━━ DATA IN THIS EXERCISE

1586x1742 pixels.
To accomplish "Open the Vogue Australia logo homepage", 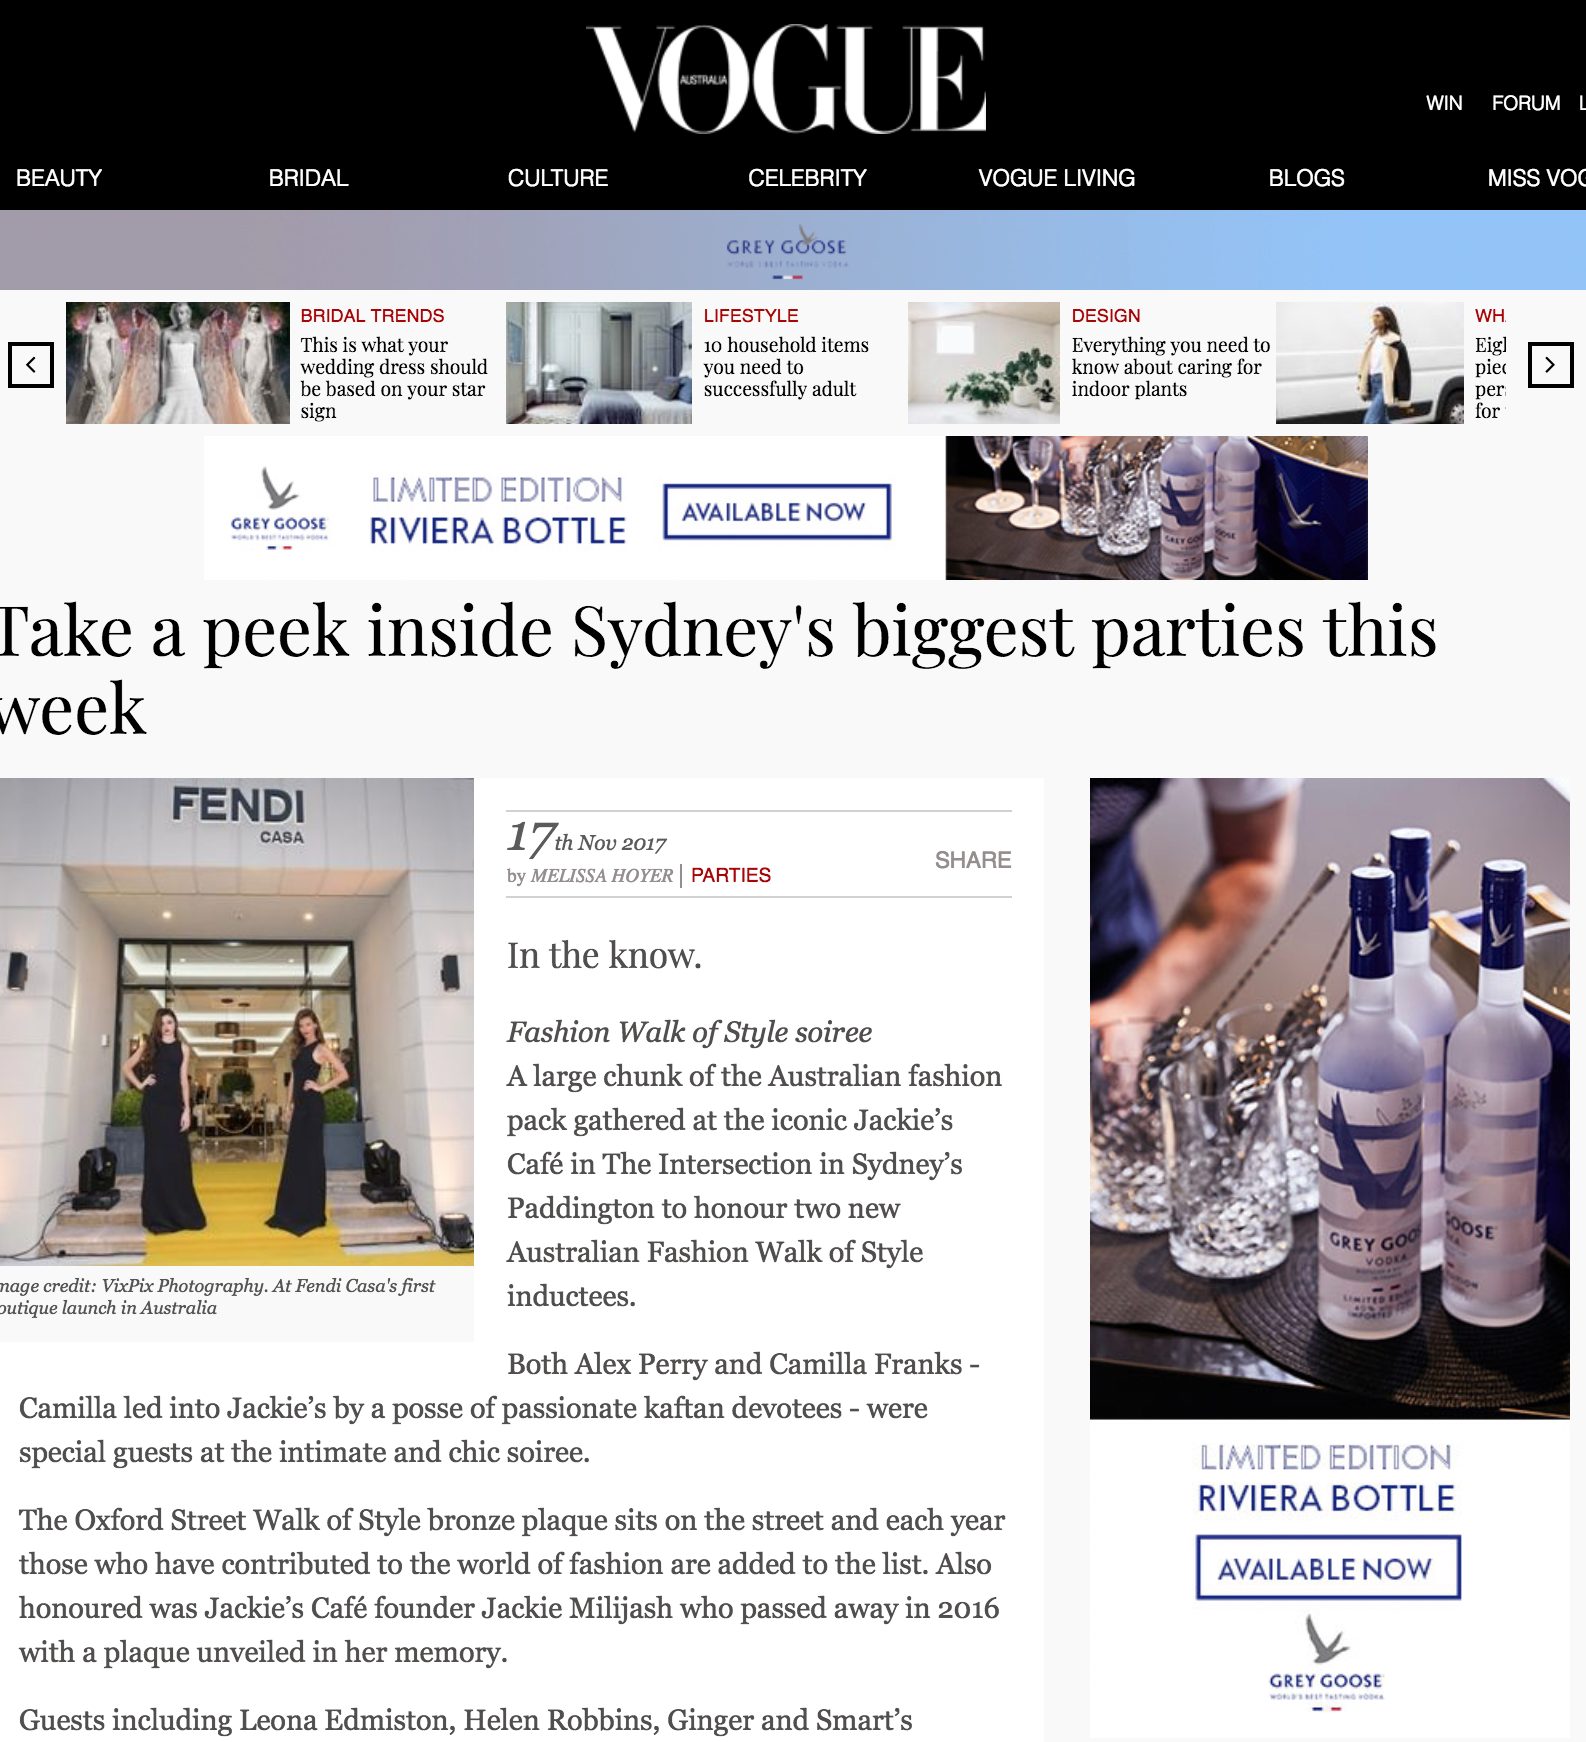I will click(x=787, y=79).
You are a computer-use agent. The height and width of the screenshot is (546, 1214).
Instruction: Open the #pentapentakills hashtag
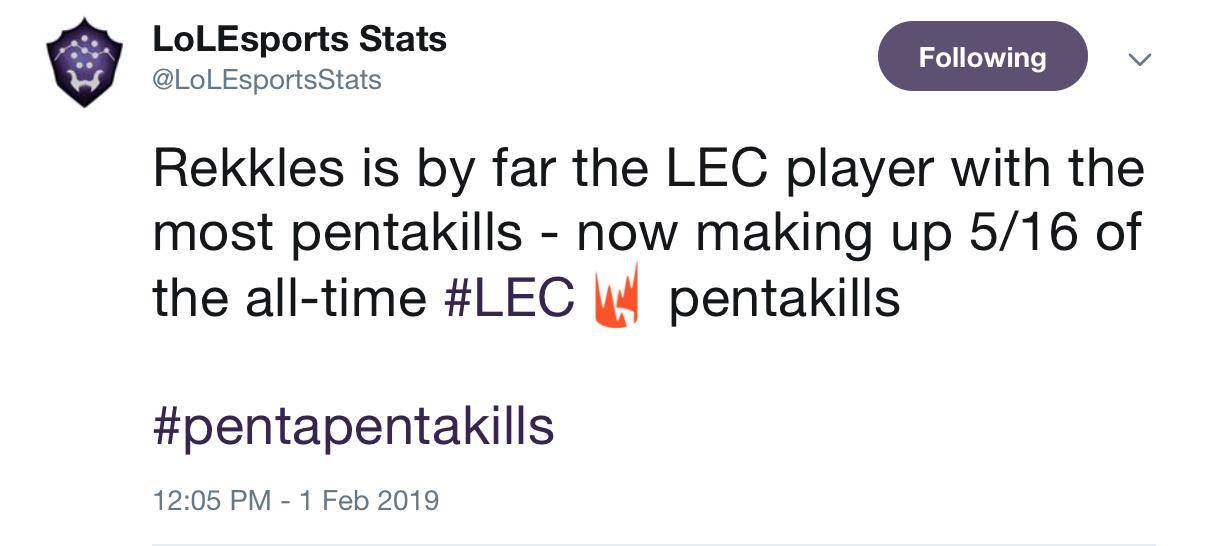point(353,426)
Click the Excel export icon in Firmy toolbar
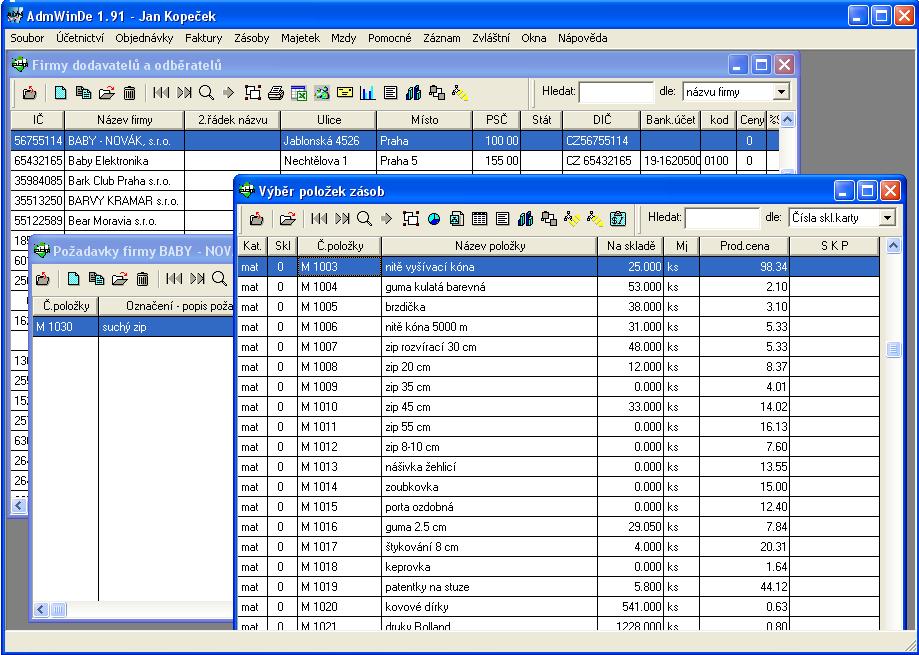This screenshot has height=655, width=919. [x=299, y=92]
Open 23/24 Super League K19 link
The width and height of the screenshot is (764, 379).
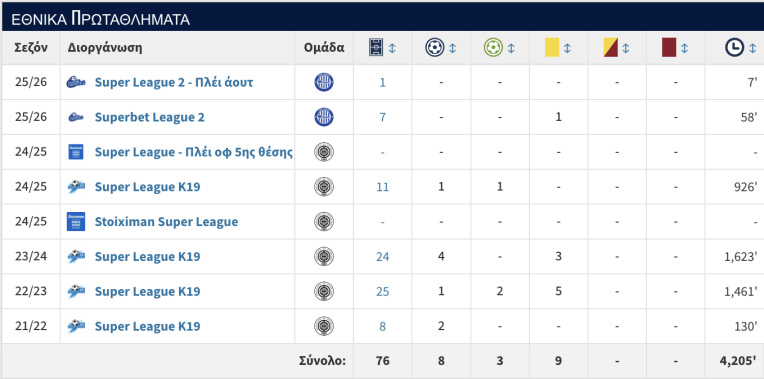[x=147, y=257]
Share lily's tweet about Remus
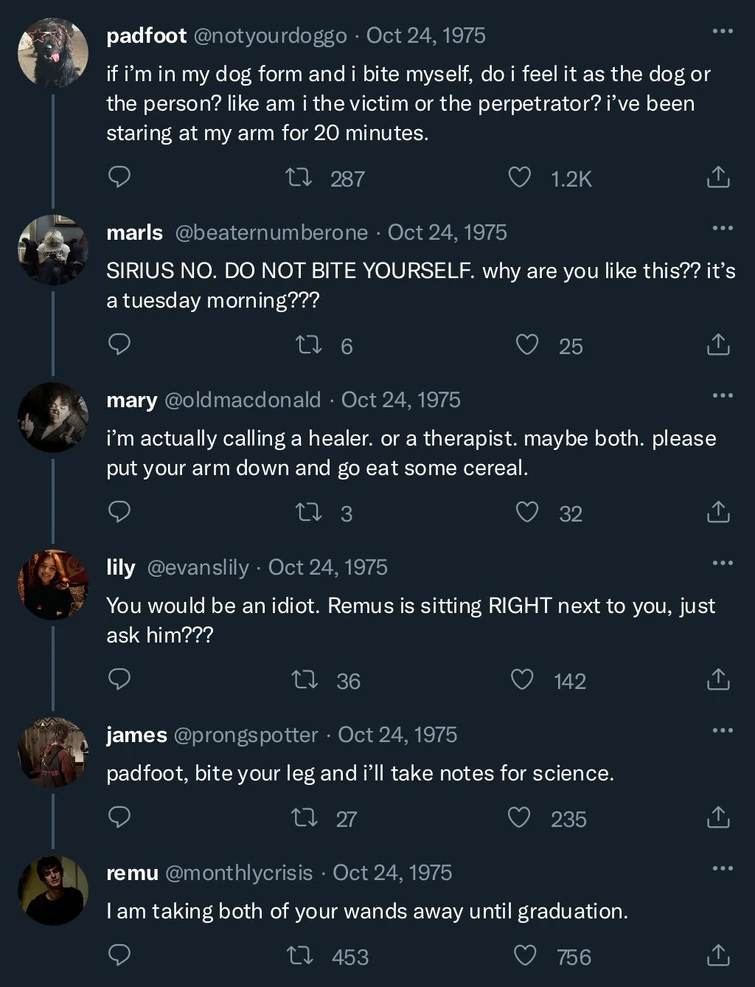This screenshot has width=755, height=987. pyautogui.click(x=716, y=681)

━━━━

WHAT YOU HAVE TO DO → Locate the line containing "Instruction: Open the" in the material above, then repeat it and every later line exactly, with no pictures.

RESPONSE TO THIS TASK →
Instruction: Open the #pentapentakills hashtag
point(353,426)
Click the Excel export icon in Firmy toolbar
This screenshot has height=655, width=919. [x=299, y=92]
Open 23/24 Super League K19 link
The width and height of the screenshot is (764, 379).
[x=147, y=257]
Share lily's tweet about Remus
This screenshot has width=755, height=987. pyautogui.click(x=716, y=681)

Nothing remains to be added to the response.